She was so good as she walked down familiar tar, smelled familiar bushes, watched with interrupted intensity familiar seagulls in their morning ritual, but soon she got beyond the doggy smells of the lane and into the field where until now she’d only had a whiff of the horse smells. The excitement grew as she started to pull as if she was playing a game of solo tennis! We managed to distract her before a roll in buck droppings, which would have meant banishment from the kitchen bed, and then she quickly learnt the ways of the country stile. She goes under, the lead gets passed under – oops no, she went through the wrong hole – and then human climbs over and retrieves lead - what a palaver!

A distinctly sea, fishy, boat smell keeps her nose close to the ground as we walk single file past the boat yard, with tantalisingly new, albeit yucky, smells mingling about 12 inches from the ground.

For us humans, the sight at the end of the muddy fields and smelly boatyard is the prize of the morning. The sun is just a 40w glow behind dirty white clouds, the air is still, the River Orwell is very, very gently lapping up the slipway and the yachts dotted at anchor sway contentedly. The sight that famous oil paintings are made of!

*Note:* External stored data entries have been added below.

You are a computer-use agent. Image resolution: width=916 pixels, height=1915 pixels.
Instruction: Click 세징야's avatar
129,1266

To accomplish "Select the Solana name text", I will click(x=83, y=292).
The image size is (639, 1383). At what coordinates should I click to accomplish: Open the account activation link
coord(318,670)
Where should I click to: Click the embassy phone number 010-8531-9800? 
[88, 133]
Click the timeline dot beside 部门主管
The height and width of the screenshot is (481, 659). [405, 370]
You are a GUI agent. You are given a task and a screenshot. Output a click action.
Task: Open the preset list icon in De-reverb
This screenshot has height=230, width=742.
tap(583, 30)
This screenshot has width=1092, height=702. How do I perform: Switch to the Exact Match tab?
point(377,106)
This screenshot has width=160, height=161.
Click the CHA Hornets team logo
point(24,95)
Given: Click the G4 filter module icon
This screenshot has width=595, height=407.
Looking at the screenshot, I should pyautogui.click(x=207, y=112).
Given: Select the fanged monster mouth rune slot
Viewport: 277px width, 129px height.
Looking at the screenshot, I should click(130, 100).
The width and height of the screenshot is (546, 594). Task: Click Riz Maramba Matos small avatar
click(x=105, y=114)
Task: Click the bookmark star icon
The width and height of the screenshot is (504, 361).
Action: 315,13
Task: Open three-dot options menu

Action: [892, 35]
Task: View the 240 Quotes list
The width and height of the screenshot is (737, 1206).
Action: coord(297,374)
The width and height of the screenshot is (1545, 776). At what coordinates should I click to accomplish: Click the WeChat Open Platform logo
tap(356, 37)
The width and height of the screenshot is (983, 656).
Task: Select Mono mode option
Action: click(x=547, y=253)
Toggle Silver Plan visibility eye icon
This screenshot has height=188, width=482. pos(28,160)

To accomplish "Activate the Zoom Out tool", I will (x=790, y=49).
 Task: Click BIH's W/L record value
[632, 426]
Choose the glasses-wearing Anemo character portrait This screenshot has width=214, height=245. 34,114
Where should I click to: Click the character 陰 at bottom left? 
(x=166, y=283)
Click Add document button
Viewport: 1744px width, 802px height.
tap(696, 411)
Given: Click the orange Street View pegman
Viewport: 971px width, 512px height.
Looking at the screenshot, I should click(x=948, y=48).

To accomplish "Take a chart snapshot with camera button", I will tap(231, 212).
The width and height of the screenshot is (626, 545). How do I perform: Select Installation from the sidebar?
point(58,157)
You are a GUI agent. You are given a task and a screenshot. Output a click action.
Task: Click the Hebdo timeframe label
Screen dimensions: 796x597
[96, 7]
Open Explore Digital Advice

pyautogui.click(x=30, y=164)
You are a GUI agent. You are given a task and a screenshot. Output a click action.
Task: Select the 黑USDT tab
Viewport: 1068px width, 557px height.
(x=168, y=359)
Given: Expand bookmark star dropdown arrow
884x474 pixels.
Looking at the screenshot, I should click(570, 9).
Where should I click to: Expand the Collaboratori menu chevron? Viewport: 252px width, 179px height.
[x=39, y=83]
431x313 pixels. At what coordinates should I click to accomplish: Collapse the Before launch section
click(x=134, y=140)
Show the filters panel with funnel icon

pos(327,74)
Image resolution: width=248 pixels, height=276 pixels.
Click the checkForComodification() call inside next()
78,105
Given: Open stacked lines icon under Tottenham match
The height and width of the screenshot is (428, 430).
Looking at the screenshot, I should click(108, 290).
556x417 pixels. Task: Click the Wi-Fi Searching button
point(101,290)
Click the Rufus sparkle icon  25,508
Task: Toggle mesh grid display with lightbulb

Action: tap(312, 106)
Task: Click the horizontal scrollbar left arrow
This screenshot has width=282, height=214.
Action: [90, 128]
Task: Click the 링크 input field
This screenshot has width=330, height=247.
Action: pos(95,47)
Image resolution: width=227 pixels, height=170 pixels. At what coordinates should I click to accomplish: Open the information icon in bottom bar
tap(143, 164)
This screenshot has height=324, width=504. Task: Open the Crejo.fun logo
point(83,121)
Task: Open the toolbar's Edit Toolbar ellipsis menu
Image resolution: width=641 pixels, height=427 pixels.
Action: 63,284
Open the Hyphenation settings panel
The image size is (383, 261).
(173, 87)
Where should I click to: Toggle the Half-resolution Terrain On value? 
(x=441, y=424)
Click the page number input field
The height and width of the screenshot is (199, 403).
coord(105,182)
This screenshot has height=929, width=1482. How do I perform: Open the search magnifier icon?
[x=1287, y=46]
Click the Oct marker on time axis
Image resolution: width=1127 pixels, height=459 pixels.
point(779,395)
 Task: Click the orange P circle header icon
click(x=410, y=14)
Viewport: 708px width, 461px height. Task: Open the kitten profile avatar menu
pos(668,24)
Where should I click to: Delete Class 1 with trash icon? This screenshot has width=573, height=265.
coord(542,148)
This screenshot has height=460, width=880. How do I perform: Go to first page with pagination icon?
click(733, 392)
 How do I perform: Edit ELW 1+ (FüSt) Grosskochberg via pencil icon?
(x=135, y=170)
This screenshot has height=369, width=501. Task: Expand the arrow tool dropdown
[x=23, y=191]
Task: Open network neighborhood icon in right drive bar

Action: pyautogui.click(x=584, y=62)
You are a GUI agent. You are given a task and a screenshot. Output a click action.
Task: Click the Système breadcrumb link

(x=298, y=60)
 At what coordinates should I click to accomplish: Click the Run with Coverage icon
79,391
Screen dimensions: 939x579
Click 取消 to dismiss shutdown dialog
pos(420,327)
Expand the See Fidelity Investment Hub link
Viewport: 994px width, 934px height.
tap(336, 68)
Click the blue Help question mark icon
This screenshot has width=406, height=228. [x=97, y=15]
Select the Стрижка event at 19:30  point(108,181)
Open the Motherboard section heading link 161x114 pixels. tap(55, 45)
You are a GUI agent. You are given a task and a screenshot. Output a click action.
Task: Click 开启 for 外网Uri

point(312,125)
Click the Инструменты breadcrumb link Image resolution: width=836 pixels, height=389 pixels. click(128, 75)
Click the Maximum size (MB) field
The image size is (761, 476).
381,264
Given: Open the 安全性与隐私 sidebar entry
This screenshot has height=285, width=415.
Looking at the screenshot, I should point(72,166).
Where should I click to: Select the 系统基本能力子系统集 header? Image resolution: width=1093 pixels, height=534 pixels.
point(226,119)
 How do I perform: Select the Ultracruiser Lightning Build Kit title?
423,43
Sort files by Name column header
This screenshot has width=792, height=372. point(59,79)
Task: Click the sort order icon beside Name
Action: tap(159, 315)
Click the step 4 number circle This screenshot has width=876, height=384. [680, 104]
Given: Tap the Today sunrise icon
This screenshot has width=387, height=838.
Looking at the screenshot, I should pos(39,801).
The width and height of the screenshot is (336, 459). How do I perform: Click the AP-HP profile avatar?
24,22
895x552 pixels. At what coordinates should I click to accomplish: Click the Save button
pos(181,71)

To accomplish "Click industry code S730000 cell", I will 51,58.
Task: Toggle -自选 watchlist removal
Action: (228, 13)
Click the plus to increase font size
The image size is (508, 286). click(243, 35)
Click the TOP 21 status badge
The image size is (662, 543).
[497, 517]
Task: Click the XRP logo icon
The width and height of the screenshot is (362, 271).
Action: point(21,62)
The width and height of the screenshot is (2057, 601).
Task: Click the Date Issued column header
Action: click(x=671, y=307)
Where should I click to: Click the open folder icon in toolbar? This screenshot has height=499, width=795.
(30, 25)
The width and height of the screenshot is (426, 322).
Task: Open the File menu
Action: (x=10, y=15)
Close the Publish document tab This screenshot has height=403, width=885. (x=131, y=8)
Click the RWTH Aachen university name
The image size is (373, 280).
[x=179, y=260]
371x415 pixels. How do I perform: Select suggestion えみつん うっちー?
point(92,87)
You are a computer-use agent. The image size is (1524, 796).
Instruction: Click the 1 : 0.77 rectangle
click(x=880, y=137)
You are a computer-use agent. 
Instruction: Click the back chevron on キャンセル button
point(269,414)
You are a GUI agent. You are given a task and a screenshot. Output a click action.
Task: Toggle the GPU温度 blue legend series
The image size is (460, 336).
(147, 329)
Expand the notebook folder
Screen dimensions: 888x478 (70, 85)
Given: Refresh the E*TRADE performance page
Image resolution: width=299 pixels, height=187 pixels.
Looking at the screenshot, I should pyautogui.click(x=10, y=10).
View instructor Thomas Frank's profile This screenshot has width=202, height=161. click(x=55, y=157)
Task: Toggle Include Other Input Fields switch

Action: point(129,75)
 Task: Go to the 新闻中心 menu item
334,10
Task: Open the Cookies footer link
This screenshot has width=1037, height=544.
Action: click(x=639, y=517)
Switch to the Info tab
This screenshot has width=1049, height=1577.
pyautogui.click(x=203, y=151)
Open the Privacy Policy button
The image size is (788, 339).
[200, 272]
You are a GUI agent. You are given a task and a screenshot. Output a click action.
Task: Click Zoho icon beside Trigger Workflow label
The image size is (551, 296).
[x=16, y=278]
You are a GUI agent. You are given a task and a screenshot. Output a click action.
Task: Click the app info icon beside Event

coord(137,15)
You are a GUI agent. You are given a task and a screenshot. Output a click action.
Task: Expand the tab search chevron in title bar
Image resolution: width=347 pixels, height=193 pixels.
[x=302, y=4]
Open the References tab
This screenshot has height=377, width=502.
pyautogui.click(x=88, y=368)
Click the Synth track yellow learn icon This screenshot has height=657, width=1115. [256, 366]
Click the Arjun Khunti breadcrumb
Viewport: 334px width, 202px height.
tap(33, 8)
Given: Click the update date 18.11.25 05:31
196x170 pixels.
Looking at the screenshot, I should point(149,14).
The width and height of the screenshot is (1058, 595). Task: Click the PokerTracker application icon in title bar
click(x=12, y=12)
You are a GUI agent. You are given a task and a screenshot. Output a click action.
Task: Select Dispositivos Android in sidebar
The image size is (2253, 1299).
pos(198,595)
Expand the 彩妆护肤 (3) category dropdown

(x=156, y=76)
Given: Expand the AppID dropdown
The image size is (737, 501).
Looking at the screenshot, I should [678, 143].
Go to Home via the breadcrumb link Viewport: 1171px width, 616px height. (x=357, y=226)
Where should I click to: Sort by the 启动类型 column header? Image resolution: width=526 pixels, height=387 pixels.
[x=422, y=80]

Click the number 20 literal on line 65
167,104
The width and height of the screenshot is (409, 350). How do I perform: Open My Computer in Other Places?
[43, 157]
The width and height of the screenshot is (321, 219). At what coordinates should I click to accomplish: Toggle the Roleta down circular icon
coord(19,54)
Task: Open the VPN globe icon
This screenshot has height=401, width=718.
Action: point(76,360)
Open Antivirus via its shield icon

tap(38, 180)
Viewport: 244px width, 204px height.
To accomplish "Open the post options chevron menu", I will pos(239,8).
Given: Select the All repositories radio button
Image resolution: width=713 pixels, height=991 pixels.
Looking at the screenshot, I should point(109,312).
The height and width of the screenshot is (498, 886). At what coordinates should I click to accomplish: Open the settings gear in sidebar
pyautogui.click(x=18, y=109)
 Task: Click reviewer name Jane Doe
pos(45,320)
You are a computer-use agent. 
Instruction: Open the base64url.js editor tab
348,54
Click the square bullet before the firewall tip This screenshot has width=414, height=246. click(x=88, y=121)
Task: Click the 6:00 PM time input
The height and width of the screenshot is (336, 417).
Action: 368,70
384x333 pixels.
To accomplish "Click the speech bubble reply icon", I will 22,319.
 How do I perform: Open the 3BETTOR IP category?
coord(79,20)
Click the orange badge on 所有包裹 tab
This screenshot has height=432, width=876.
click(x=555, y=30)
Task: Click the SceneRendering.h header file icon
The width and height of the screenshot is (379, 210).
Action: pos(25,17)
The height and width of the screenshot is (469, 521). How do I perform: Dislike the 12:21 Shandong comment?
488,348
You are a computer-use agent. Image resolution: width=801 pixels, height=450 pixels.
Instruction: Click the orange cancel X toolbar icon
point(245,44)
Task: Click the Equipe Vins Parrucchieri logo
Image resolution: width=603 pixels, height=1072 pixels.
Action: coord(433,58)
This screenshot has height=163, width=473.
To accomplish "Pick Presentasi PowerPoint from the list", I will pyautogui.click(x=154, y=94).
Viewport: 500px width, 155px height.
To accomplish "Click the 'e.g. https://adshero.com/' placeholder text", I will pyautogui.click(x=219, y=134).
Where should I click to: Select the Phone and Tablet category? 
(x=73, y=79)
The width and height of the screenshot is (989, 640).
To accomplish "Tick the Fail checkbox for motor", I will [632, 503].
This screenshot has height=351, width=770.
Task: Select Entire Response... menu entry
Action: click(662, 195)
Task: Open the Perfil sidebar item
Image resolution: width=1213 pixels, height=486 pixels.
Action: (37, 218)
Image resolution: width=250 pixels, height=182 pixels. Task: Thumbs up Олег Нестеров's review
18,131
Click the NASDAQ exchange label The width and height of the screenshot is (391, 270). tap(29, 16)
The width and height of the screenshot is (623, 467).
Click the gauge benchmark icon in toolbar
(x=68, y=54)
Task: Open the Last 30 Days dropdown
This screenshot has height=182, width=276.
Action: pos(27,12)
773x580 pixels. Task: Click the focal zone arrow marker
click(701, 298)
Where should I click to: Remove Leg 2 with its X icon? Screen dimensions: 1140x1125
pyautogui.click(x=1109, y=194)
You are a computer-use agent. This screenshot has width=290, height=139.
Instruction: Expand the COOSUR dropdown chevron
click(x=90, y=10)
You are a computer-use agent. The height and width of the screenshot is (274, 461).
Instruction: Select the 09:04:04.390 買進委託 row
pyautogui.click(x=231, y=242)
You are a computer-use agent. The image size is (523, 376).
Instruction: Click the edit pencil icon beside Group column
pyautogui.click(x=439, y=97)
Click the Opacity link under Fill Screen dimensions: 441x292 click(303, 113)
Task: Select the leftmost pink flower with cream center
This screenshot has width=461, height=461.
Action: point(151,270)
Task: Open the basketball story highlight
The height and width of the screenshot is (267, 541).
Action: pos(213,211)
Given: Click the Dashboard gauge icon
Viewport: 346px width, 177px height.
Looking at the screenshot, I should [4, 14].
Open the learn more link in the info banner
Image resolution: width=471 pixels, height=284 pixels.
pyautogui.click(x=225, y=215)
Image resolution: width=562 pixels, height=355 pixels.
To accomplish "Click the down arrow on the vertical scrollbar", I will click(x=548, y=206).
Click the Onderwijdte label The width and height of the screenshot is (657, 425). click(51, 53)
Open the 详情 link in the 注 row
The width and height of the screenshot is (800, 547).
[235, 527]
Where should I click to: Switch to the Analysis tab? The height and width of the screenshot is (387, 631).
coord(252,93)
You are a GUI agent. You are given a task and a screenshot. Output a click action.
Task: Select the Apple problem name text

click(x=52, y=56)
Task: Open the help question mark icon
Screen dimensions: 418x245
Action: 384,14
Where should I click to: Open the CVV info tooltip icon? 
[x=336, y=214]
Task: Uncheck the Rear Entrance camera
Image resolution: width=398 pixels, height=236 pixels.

Bella’s first visit to water – apart from puddles with which she has no problem:   maybe there is no Labrador in her after all! In our human wellies we wade a little way down the slipway to try and coax her to try the healing streams, but apart from her toenails, nothing else is going to intentionally get wet!  Unbeknown to her however, walking four paws through puddles has thrown up muddy splashes to her golden belly, and then like a good puppy, she sits, left leg comfortably tucked under so that her haunches sit fair and square in the muddy puddle!

We are so blessed to have this picturesque spot on our doorstep, and Bella will have many more opportunities to dip her paws into the tidal River Orwell!

Back home, the mud needs to be banished.  Remember those puppy days? Having eventually found the most comfortable spray nozzle that doesn’t make her look like a Springbok in the backyard, she runs off to dry herself under the bushes and to continue the game she thinks we’re playing. Ears up – well perhaps one folded over – she stands on the forbidden not-yet-planted vegetable plot and plops down in that playful pose – and the clean blonde underbelly is magically turned to muddy black underbelly! 

Fortunately she prefers being outside to inside, so humans leave wellies on the doorstep, close the back door and settle down to a warming cup of coffee. Bella will play herself clean – eventually!